One of the biggest follies of colonialism was that an African, or black person, could never be an adult- someone who could think for him or herself. A married man with children, or even grandchildren, was called, and treated like, a boy.
This seems to be the stance two United States Senator Jim Risch and Chris Coons have taken. They written to United States Treasury Secretary Steven Mnuchin and Secretary of State Mike Pompeo to update the list of sanctioned Zimbabweans.
They say President Emmerson Mnangagwa’s government “has implemented a misinformation campaign blaming the country’s woes on targeted sanctions programs implemented by the United States” yet “the United States has been the top provider of humanitarian and development aid to meet the needs of Zimbabwe’s people”.
“It is important that the United States communicate to the people of Zimbabwe that our sanctions programs are aimed at deterring human rights abuses, public corruption, the undermining of democratic processes or institutions, and political repression in Zimbabwe.
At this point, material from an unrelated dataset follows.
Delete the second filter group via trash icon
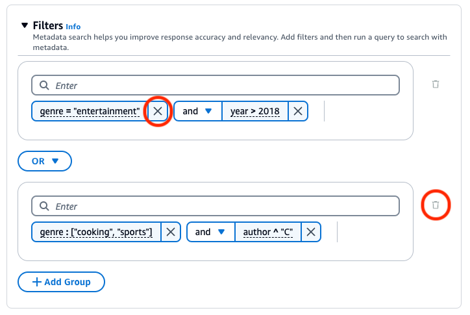The width and height of the screenshot is (470, 315). [x=436, y=205]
They are not aimed at the Zimbabwean people,” the senators wrote.
If US sanctions are indeed aimed at deterring corruption, human rights abuses and political repression, then they have failed dismally.
Take corruption, which is measurable, for example. In 1998, the first public record that included Zimbabwe which the Insider was able to access, Zimbabwe was placed 43 out of the 85 countries surveyed by Transparency International. It scored 42 points out of 100 in the Corruption Perception Index.
In 2000 when the United States proposed sanctions on the country, it had dropped to 30 points. It was down to 23 points when the United States sanctions came into effect.
Zimbabwe did not improve its position despite the sanctions and in fact plunged to 20 points in 2012, three years after the formation of the inclusive government where the opposition held key posts like that of Prime Minister, Finance Minister and Public Service Minister just to name a few.
Zimbabwe moved two notches up under former President Robert Mugabe and stood at 22 points when he was ousted in 2017.
Mnangagwa has moved the country two points up to 24 last year.
Issues of human rights abuses, political repression and democratic processes are debatable.